While I was still waiting for "my" cherry tree, I noticed what looked like two other trees that were already in full bloom. Were those also cherry trees? And if so, why would they bloom before that one tree I knew of had started? Long story short, there exists a variety of Japanese cherry trees (a Japanese contact told me of eight famous ones). And there are more cherry trees here than that one I had known of. Apparently, I had never paid enough attention. From what I gather, there are at least three different types of Japanese cherry trees here: if you look carefully, you can see their differences.
I went out a few times to look at them and to take pictures. They're beautiful against a blue sky; but they were also very beautiful one day against a cloudy light grey sky (which makes for much better photo light).
Japanese cherry trees bloom for only a very short period of time (a week to ten days) before their petals fall.
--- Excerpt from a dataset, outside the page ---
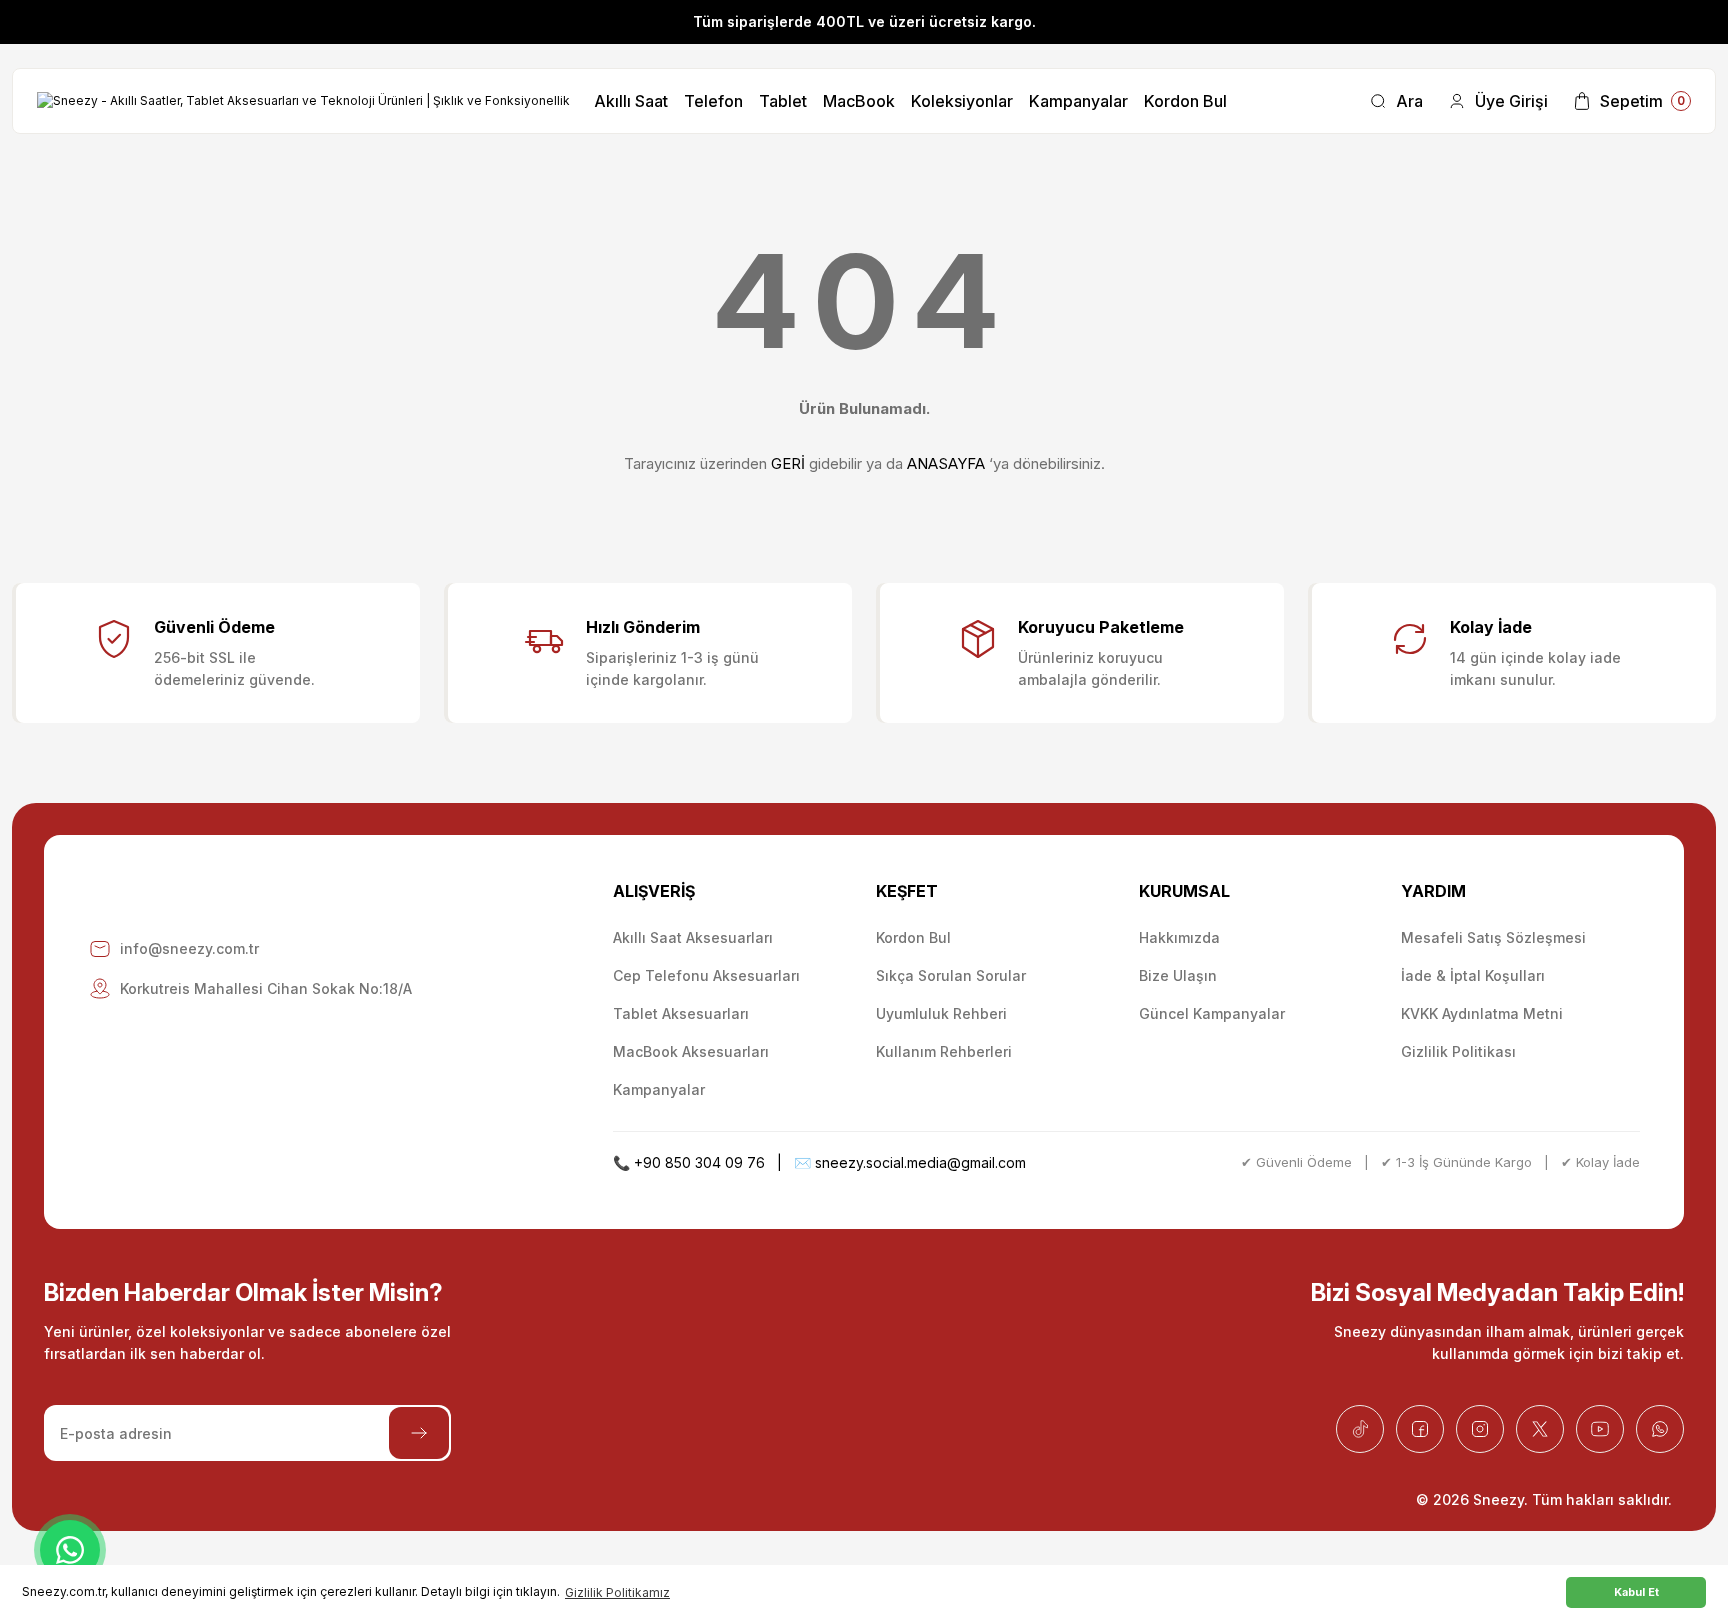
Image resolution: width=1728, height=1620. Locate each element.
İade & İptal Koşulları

In Japan, that's seen as a sign of their beauty: you better enjoy it while it lasts, knowing that it's their fleeting nature that reminds you of the fickleness of life in general. I've been trying to bring this mind set to my life, even as I am making only slow progress. So one day, I brought along a little Moleskin calendar from a few years ago, and I collected samples from the trees, pressing the flowers (which, of course, probably isn't what you'd expect a middle-age guy with greying hair to do; but I don't care much about what people think).
The weeks before, I had already had the idea to somehow make something out of the cups of green tea I'm enjoying every day. Much like the flowers of cherry trees differ, so do the various types of green tea I use. There are many shades of green, and the leaves come in different shapes and sizes. So far, I've been thinking about making cyanotypes (hello, Anna Atkins!). But cyanotypes are blue, and from what I found, you can't tone them green. I haven't fund a solution, yet.
I think that all of this connects to photography. From what I can tell, many photographers are the types who collect -- to preserve. In fact, we all do that with our photographs to commemorate an occasion. But people who spend more time with photography appear to be especially focused on this: collecting objects, collecting images.
With that I'm going to conclude for today, because I just got a new shipment of tea in the mail. It's time for another cup.
As always thank you for reading and following along!